Gpt-4o is described as having better vision capabilities. Is there a plan to add image upload feature to it?


I’m curious regarding your anticipated use case for this in an IDE.

It would help me to be able to point to how I want something in my frontend to look and let it then implement it in the code. Currently I’m mostly stuck with going back and forth through me explaining and the GPT taking stabs in the dark.

For example giving the AI a Figma screenshot with description to implement a UI component. Or attaching a screenshot of an issue in the UI.
With the upcoming video capabilities perhaps it would be possible to automate the debugging and development process by iteratively feeding the AI a video of the UI and it automatically editing the code with continuous feedback, where it has access to the console, then possibly Network/Elements tabs (possibly via screenshots/video as well if it’s good enough).


ah, right. sounds fun

When ‘gpt-4o’ model is selected you can use images in the chat. Are you referring to another use - or does it look like images being handled under the covers differently?

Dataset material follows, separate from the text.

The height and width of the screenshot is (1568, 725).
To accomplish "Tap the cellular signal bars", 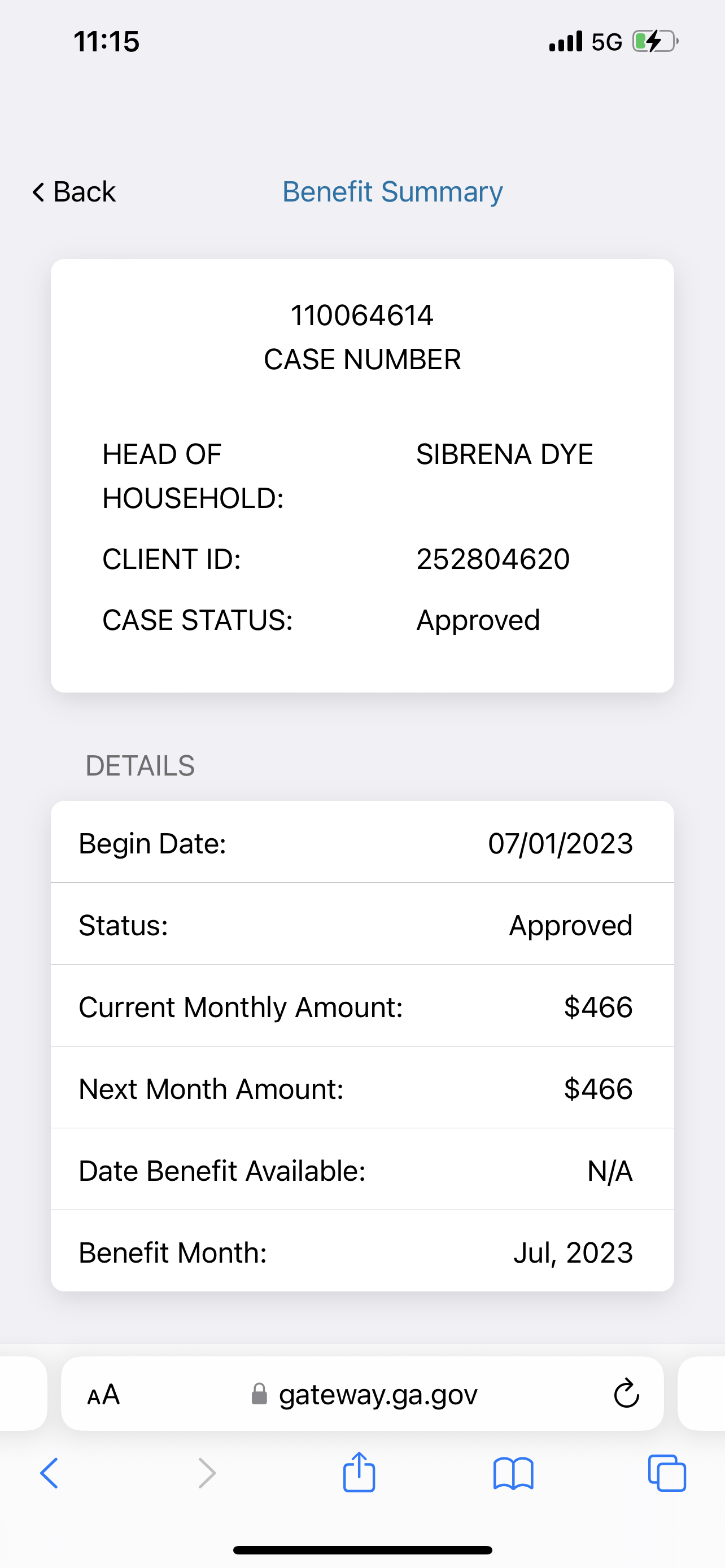I will (566, 41).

When I select gpt-4o, the ‘Image’ button disappears.

Ah, ok - I realized I don’t usually use that button and just copy-paste an image into the chat (or you can mention the @imagefilename and it will load in the chat). Not sure why the image button is missing, but it will let you add + process images, using gpt-4o presumably, those ways currently.


Wow, I didn’t know about that, thanks for the tip!

1 Like

I use it to do rapid Jupyter Notebook debugging. The amount of context you can give a vision model with a simple screenshot is amazing and so fast!